Estas son realidades
que van más allá del Derecho Internacional que ante todo, debe primar como
elemento ordenador de las relaciones internacionales a pesar que las potencias
lo han prostituido y utilizado para justificar sus desmanes en unos casos y
para “pasar por su lado” en otros, cuando, -como está ocurriendo cada vez más a
menudo- las resoluciones dan la razón a los que estuvieron históricamente
excluidos. En ese sentido, en el
acontecer de los hechos recientes se intenta ocultar la realidad histórica,
política y jurídica para construir una verdad acorde a los intereses de las potencias
occidentales y de la OTAN.
Se olvida por ejemplo,
que el presidente Víctor Yanukovich –más allá de simpatías o antipatías- fue
elegido democráticamente y derrocado tras un golpe de Estado patrocinado por
Estados Unidos y la Unión Europea. Ese es el verdadero origen del conflicto, no
las posteriores acciones rusas en Crimea.
El golpe de Estado en
Ucrania devino en una histeria anti-rusa encaminada a ocultar la armazón
montada por Occidente y validada por las grandes transnacionales mediáticas que
construyeron tras sí una alianza formada
por organizaciones fascistas y neoliberales agrupadas en torno a un discurso
anti ruso que le achaca a este país todos los males de Ucrania.
Si regresamos en la
historia, veríamos que en diciembre de
1989 (sólo un mes después del derrumbe del Muro de Berlín), en la Cumbre de
Malta, el presidente ruso Mijaíl Gorbachov y el estadounidense George Bush
acordaron que la OTAN no se extendería hacia el este. 25 años después, la OTAN
ha absorbido a la mayoría de los países de Europa Oriental y a todos los que
son fronterizos con Rusia. Así mismo, ha establecido un sistema anti misiles en
Polonia y un radar en la República Checa. Con el mismo propósito, la OTAN
intervino militarmente en Yugoslavia desintegrando ese país a través de guerras
civiles estimuladas por Estados Unidos y Alemania.
Todo esto en el marco
de una situación de debilidad suprema y
subordinación humillante a la que Rusia fue sometida por Occidente
después de la desaparición de la Unión Soviética y durante el gobierno de Boris
Yeltsin en la última década del siglo pasado.

▶ **Datos proporcionados**:
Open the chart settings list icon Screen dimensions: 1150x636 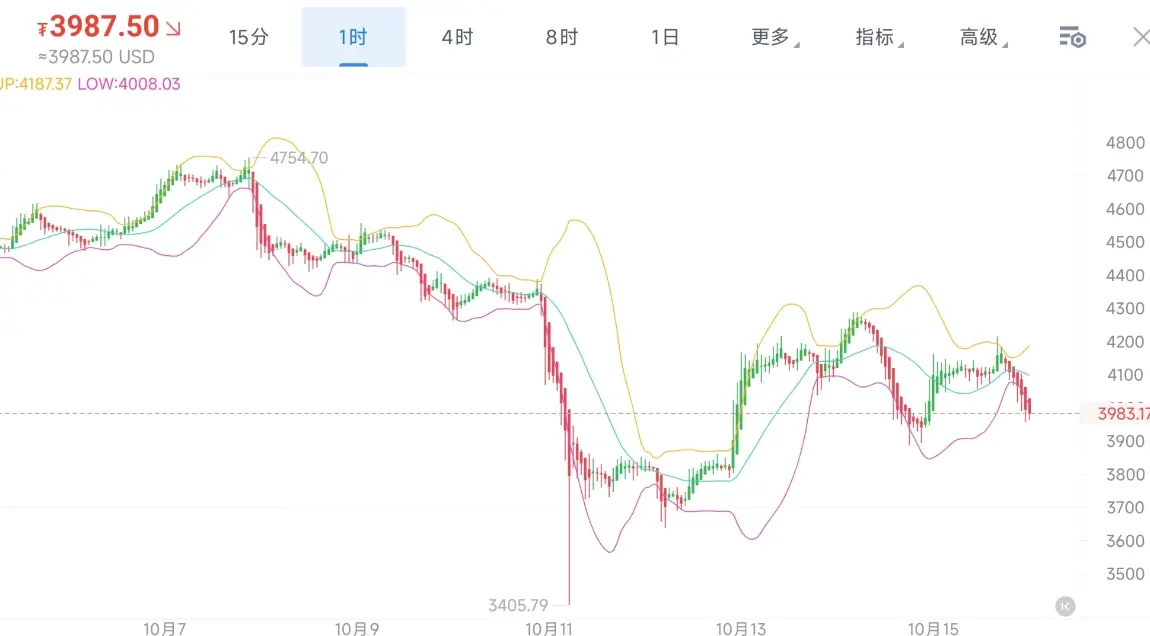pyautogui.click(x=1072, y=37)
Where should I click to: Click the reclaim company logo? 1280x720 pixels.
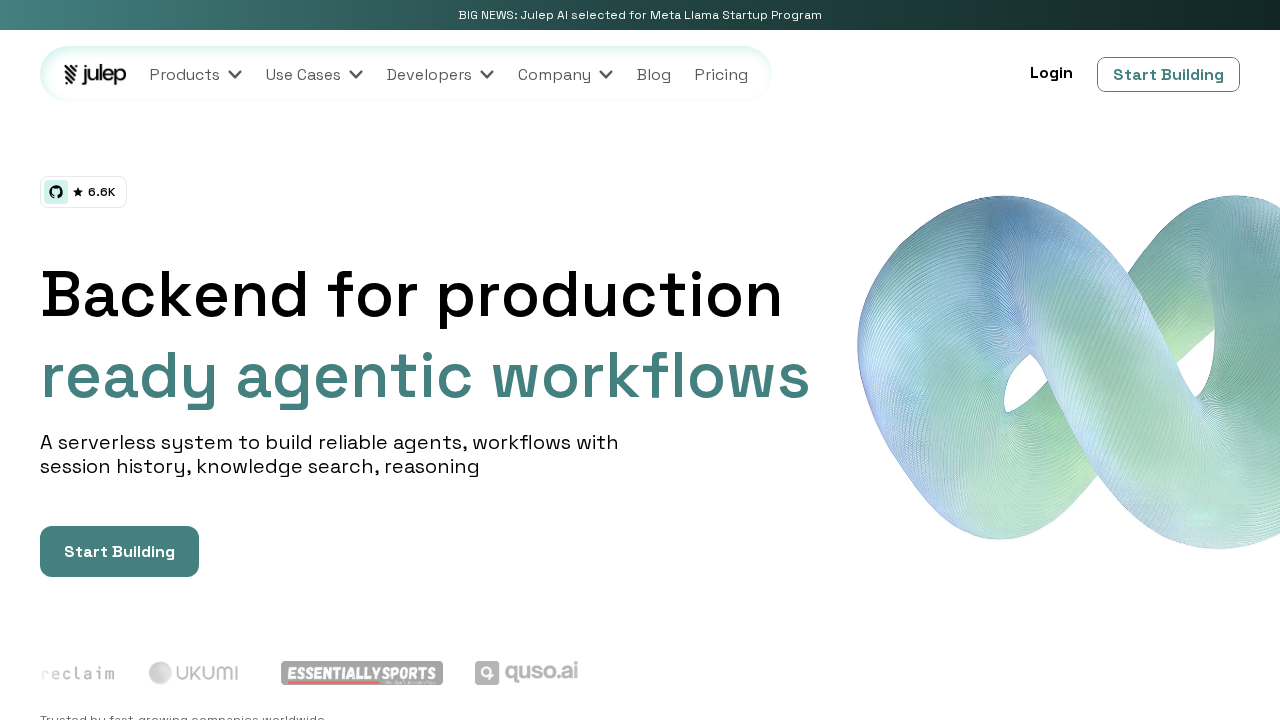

▶ **Tarea asignada A**:
Según el texto sobre Ucrania y la OTAN, ¿qué acordaron Gorbachov y Bush en la Cumbre de Malta?
▶ **Tarea asignada B**:
Por favor, extrae sin cambios el pasaje del texto sobre Ucrania y la OTAN que comienza en las palabras "Se olvida por" y termina tras "rusas en Crimea.".
▶ **Tarea asignada C**:
Prolonga el texto sobre Ucrania y la OTAN a partir de su última oración.

▶ **Resultado A**:
Que la OTAN no se extendería hacia el este.

▶ **Resultado B**:
Se olvida por ejemplo,
que el presidente Víctor Yanukovich –más allá de simpatías o antipatías- fue
elegido democráticamente y derrocado tras un golpe de Estado patrocinado por
Estados Unidos y la Unión Europea. Ese es el verdadero origen del conflicto, no
las posteriores acciones rusas en Crimea.

▶ **Resultado C**:
La llegada al poder de
Vladimir Putin comenzó a transformar esa
realidad. La aspiración de los rusos se
manifestó en un artículo periodístico de la época en el que se señalaba que “Putin
debe restaurar lo que Yeltsin destruyó: el orgullo de sentirse parte de una gran potencia. Los
rusos quieren respeto, no compasión”.
Al comenzar su mandato,
el nuevo presidente consideró que las condiciones de debilidad de su país lo
obligaban a hacer concesiones a Occidente. No tuvo reparos en ello, pero
paulatinamente esa opción se fue modificando ante la invariabilidad de la
respuesta de Estados Unidos que no alteró un ápice su política pretendiendo
arrodillar al gigante euroasiático. La agresión occidental contra Irak en el
año 2003, fue el punto de inflexión de la política exterior rusa que nuevamente
comenzó a asumir posiciones de fuerza en su papel de miembro permanente del
Consejo de Seguridad de la ONU. Rusia había vuelto al escenario mundial después
de casi 15 años dando lástima.
La primera operación de
impacto global fue el envío de tropas a Georgia en agosto de 2008, dando
respuesta a una acción similar de Estados Unidos y Europa en Kosovo en febrero
del mismo año. En Siria, la férrea decisión
de Rusia, -esta vez en acuerdo con China- han impedido la intervención
directa de la OTAN, lo que ha obligado a Occidente a acciones de carácter
encubierto y el apoyo financiero, logístico y militar a las fuerzas mercenarias
que intentan derribar al gobierno del país árabe.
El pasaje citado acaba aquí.